--- begin DATA FOR THIS EXERCISE ---

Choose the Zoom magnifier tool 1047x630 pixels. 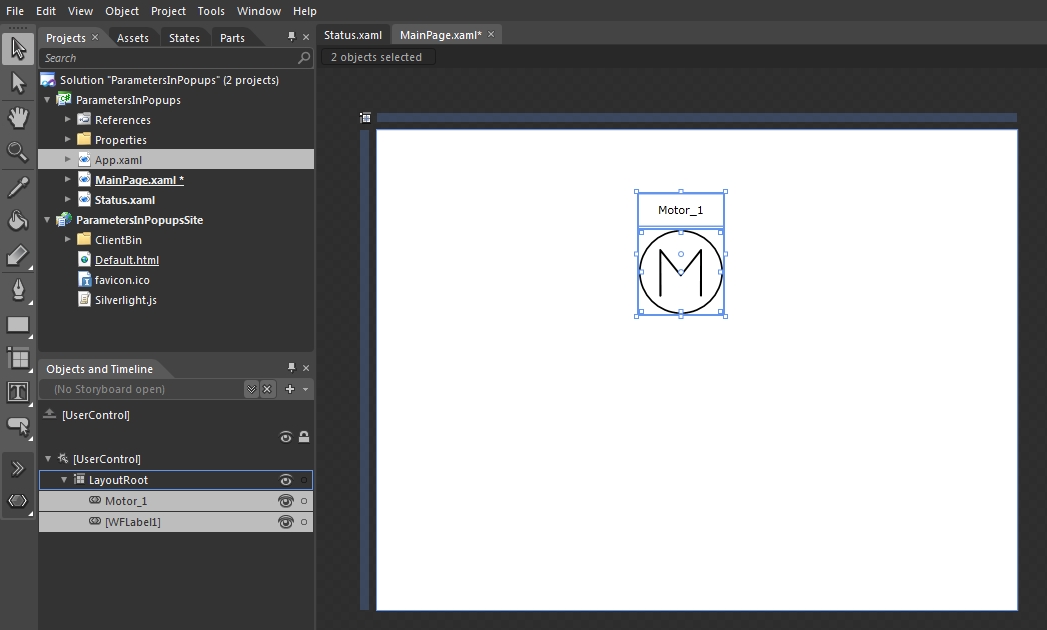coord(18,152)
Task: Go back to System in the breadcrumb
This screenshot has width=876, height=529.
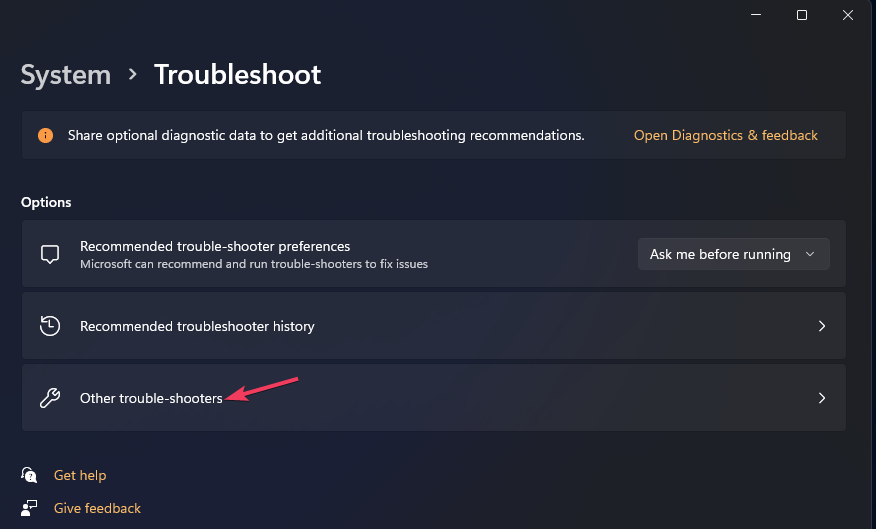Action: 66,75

--- end DATA FOR THIS EXERCISE ---
--- begin DATA FOR THIS EXERCISE ---

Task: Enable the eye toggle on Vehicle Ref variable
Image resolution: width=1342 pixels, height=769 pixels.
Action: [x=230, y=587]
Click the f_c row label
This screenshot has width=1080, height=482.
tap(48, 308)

--- end DATA FOR THIS EXERCISE ---
--- begin DATA FOR THIS EXERCISE ---

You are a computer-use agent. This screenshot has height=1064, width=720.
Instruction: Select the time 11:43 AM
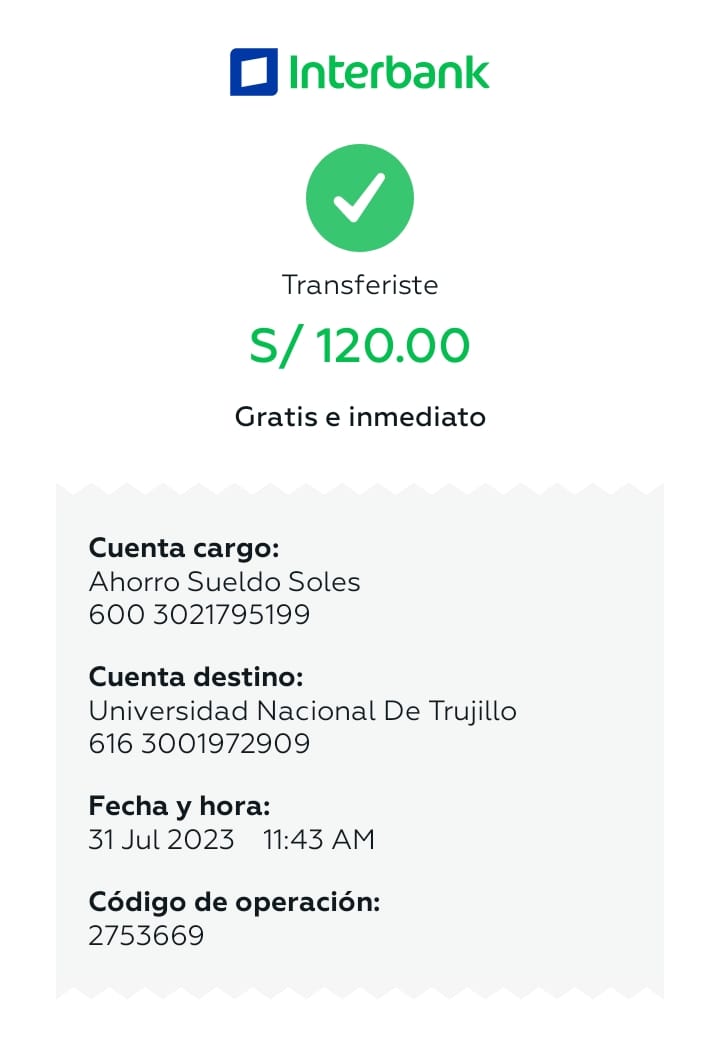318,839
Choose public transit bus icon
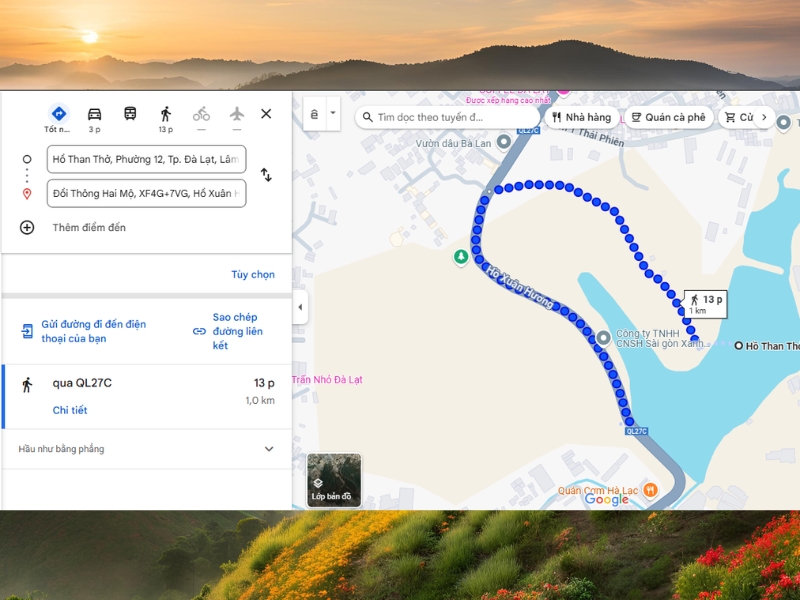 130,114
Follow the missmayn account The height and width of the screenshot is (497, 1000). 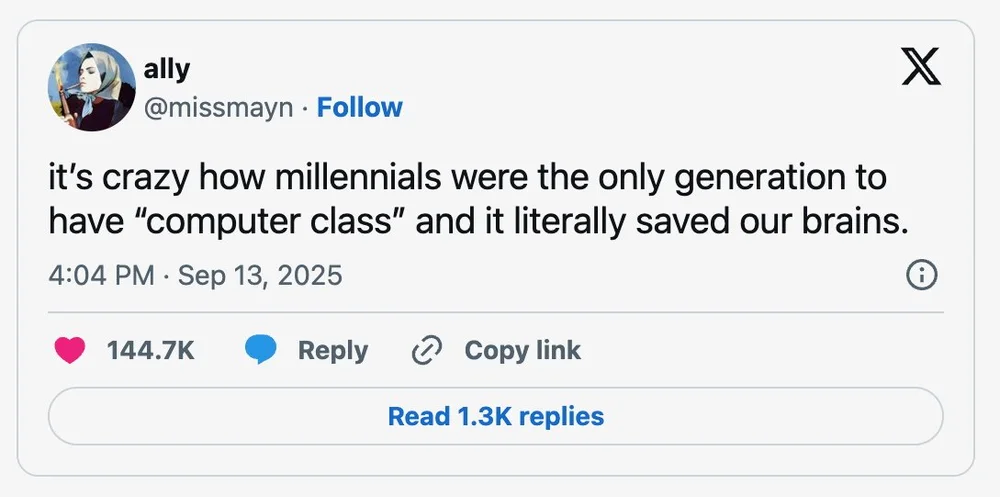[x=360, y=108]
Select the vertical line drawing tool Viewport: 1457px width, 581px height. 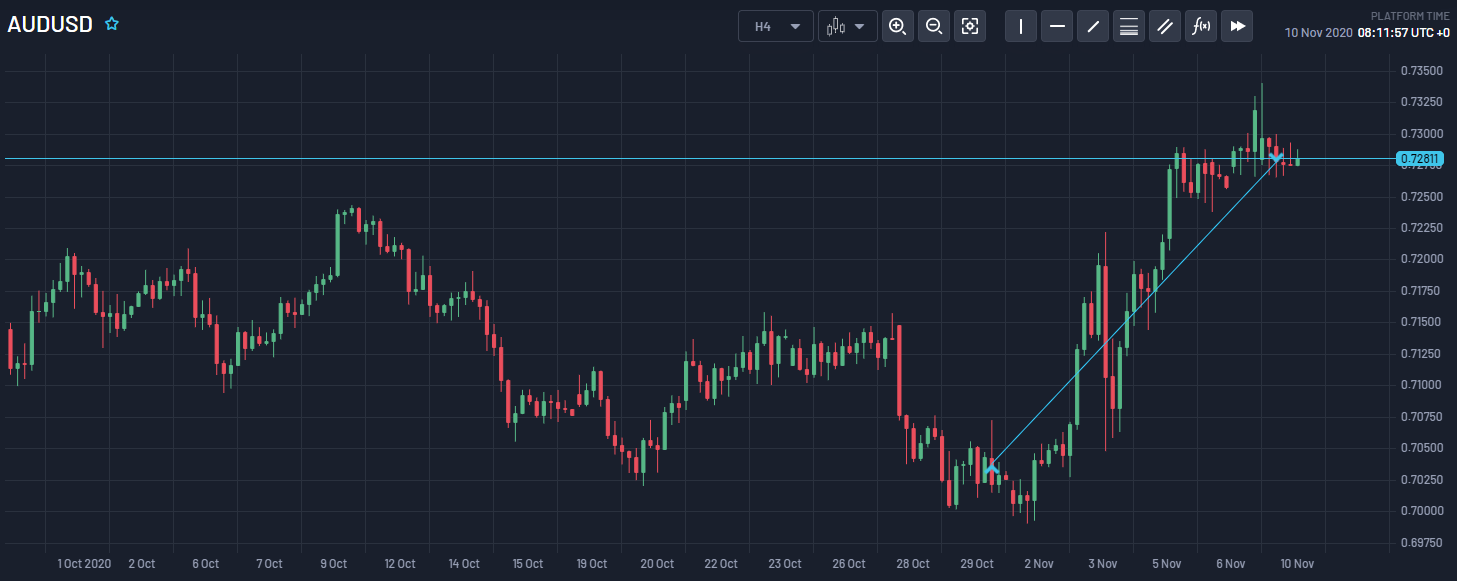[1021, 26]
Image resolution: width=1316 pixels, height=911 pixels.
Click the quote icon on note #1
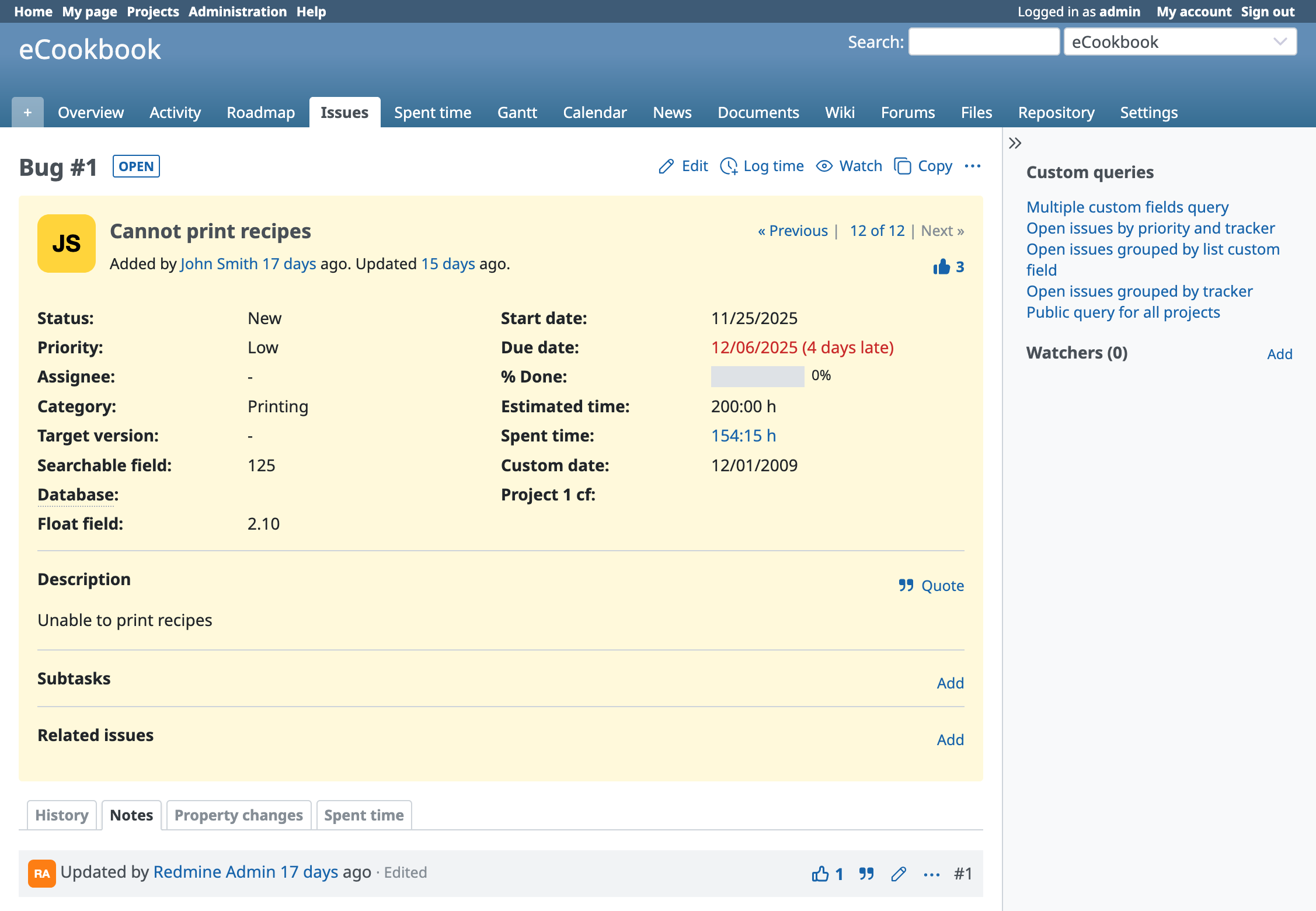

--- end DATA FOR THIS EXERCISE ---

_DIRECTIONS FOR THIS TASK_
Copy out again the rows from the line with "Task: Go back to System in the breadcrumb" up to and including the line with "Action: 66,75", requests included, and shift every coordinate in the answers by -94. Leave the pictures out.

_SOLUTION FOR THIS PROBLEM_
Task: Go back to System in the breadcrumb
This screenshot has width=876, height=529.
Action: -28,-19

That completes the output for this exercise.